There are other legislators who have entered politics by chance, thanks to the contacts and resources their parents established in the political scene.

The KMT's Wang Yu-ting (王昱婷) was only 25 when she was first elected a legislator in 1998. Wang, who is now in her second term, said she never intended to become a politician, having watched how her father sacrificed time with the family to perform his duty as a representative of the people.

But she was nominated as a legislative candidate by the KMT for a seat reserved for women in her constituency in Tainan City.

Another example is the DPP's Lin Tai-hua (林岱華), daughter of former mayor of Fengshan City Lin San-lang (林三郎).

She was notified 15 minutes before the registration deadline that she was to represent the DPP for a seat reserved for women in Kaohsiung County in last year's legislative elections.
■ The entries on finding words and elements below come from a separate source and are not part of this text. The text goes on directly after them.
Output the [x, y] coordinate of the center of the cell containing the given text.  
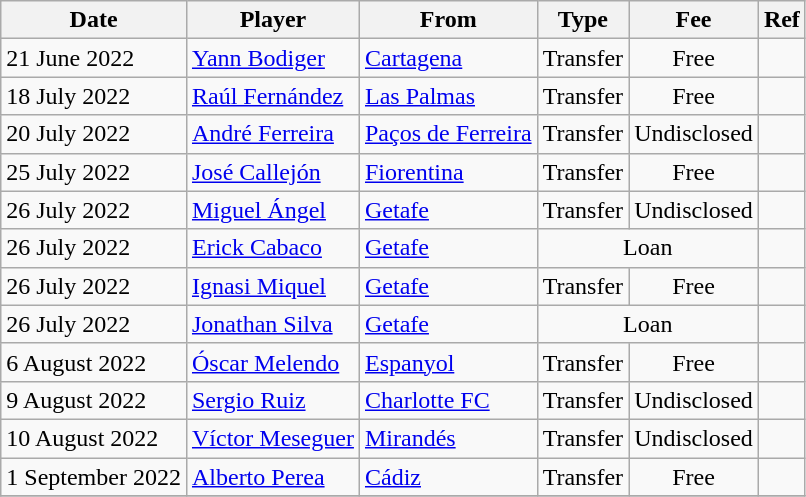
Espanyol [448, 362]
Las Palmas [448, 96]
Ignasi Miquel [272, 286]
Sergio Ruiz [272, 400]
1 September 2022 [94, 477]
Paços de Ferreira [448, 134]
Yann Bodiger [272, 58]
Óscar Melendo [272, 362]
Miguel Ángel [272, 210]
Fiorentina [448, 172]
Cartagena [448, 58]
Víctor Meseguer [272, 438]
Erick Cabaco [272, 248]
6 August 2022 [94, 362]
Mirandés [448, 438]
21 June 2022 [94, 58]
Type [583, 20]
9 August 2022 [94, 400]
Ref [782, 20]
Player [272, 20]
Jonathan Silva [272, 324]
André Ferreira [272, 134]
Alberto Perea [272, 477]
Charlotte FC [448, 400]
20 July 2022 [94, 134]
10 August 2022 [94, 438]
25 July 2022 [94, 172]
Cádiz [448, 477]
Fee [694, 20]
Date [94, 20]
From [448, 20]
José Callejón [272, 172]
18 July 2022 [94, 96]
Raúl Fernández [272, 96]
Determine the (x, y) coordinate at the center of the cell enclosing the given text.  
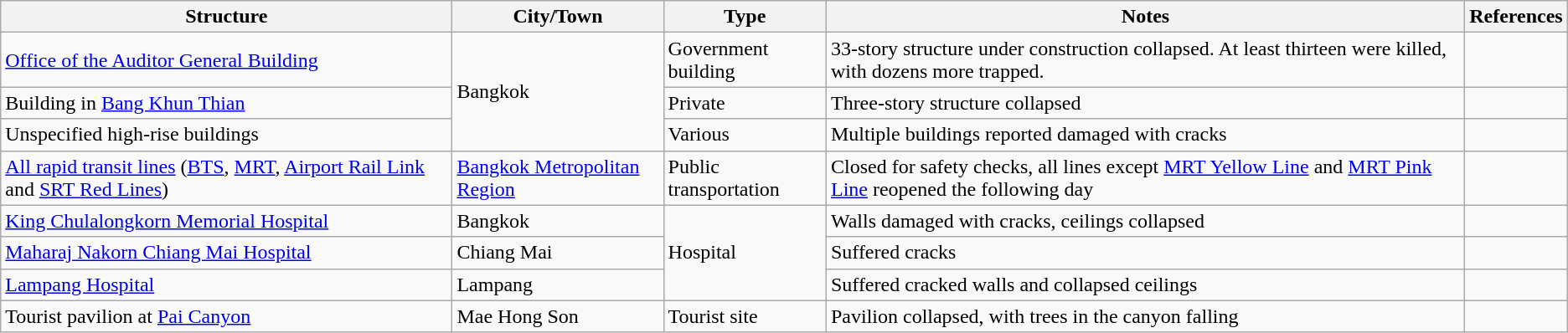
Lampang (558, 285)
Private (745, 103)
Notes (1145, 17)
Suffered cracks (1145, 253)
All rapid transit lines (BTS, MRT, Airport Rail Link and SRT Red Lines) (226, 178)
Multiple buildings reported damaged with cracks (1145, 135)
Tourist site (745, 317)
Public transportation (745, 178)
Building in Bang Khun Thian (226, 103)
33-story structure under construction collapsed. At least thirteen were killed, with dozens more trapped. (1145, 60)
King Chulalongkorn Memorial Hospital (226, 221)
Office of the Auditor General Building (226, 60)
Chiang Mai (558, 253)
Lampang Hospital (226, 285)
References (1516, 17)
Three-story structure collapsed (1145, 103)
Closed for safety checks, all lines except MRT Yellow Line and MRT Pink Line reopened the following day (1145, 178)
Tourist pavilion at Pai Canyon (226, 317)
Bangkok Metropolitan Region (558, 178)
Structure (226, 17)
Various (745, 135)
City/Town (558, 17)
Walls damaged with cracks, ceilings collapsed (1145, 221)
Unspecified high-rise buildings (226, 135)
Maharaj Nakorn Chiang Mai Hospital (226, 253)
Mae Hong Son (558, 317)
Type (745, 17)
Suffered cracked walls and collapsed ceilings (1145, 285)
Hospital (745, 253)
Government building (745, 60)
Pavilion collapsed, with trees in the canyon falling (1145, 317)
Capture the cell that displays the provided text and extract its [X, Y] central coordinate. 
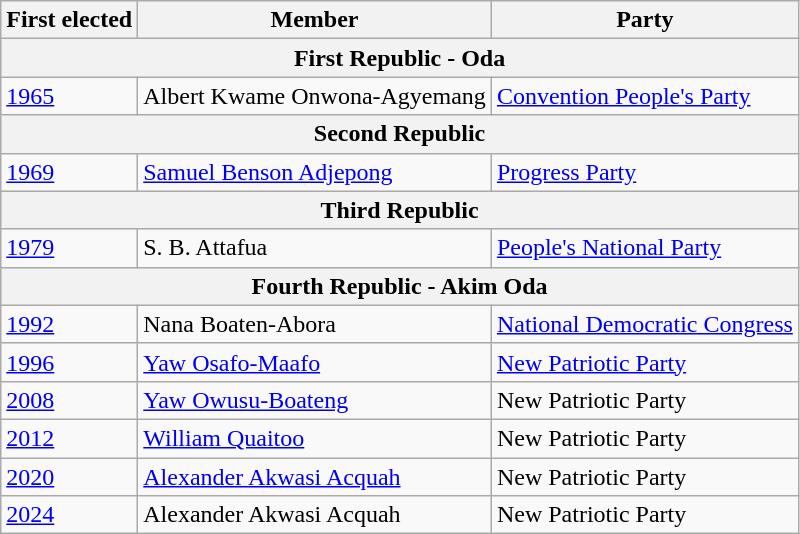
2024 [70, 515]
2020 [70, 477]
William Quaitoo [315, 438]
First elected [70, 20]
Progress Party [644, 172]
2012 [70, 438]
S. B. Attafua [315, 248]
Yaw Owusu-Boateng [315, 400]
Albert Kwame Onwona-Agyemang [315, 96]
1992 [70, 324]
1965 [70, 96]
Second Republic [400, 134]
Member [315, 20]
1979 [70, 248]
National Democratic Congress [644, 324]
Third Republic [400, 210]
1996 [70, 362]
Nana Boaten-Abora [315, 324]
2008 [70, 400]
First Republic - Oda [400, 58]
Samuel Benson Adjepong [315, 172]
Party [644, 20]
1969 [70, 172]
People's National Party [644, 248]
Convention People's Party [644, 96]
Yaw Osafo-Maafo [315, 362]
Fourth Republic - Akim Oda [400, 286]
Capture the cell that displays the provided text and extract its (x, y) central coordinate. 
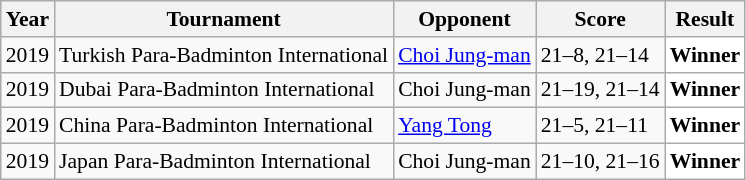
Japan Para-Badminton International (224, 162)
21–19, 21–14 (600, 90)
Turkish Para-Badminton International (224, 55)
Tournament (224, 19)
Result (706, 19)
China Para-Badminton International (224, 126)
Yang Tong (464, 126)
21–10, 21–16 (600, 162)
21–5, 21–11 (600, 126)
Score (600, 19)
Opponent (464, 19)
Year (28, 19)
Dubai Para-Badminton International (224, 90)
21–8, 21–14 (600, 55)
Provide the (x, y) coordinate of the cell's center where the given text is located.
And she succeeded.

"My candidacy was totally accidental," Lin said.

While support and resources from the family can help legislators win seats, they frequently have to work hard to prove that they are up to the job.

Senior KMT Legislator Hwang Chao-shun (黃昭順), daughter of late Control Yuan President Hwang Tzuen-chiou (黃尊秋), seems to have overcome this problem in the 22 years since she first stepped onto the political scene as a deputy in the Kaohsiung City Council.

According to Hwang, having an influential father did not guarantee that she would survive the test of voters.

"People won't vote for a politician because he has an influential family background. He will still suffer defeat if his service wins little approval from the people," Hwang said.

Likewise, the DPP's Lan Mei-chin (藍美津), who was elected a legislator last year after serving four terms as a deputy to Taipei City Council, was better known as wife of former democracy activist Huang Tien-fu (黃天福), or sister-in-law of late DPP chairman Huang Hsin-chieh (黃信介), when her political career began in 1985.

Victory in re-election bids over the years and her successful advance into the legislature indicate that there is public approval for her that goes beyond her family background.

"With my credentials in the Taipei City Council and service for my constituents, I've pried open a road belonging to myself," Lan said.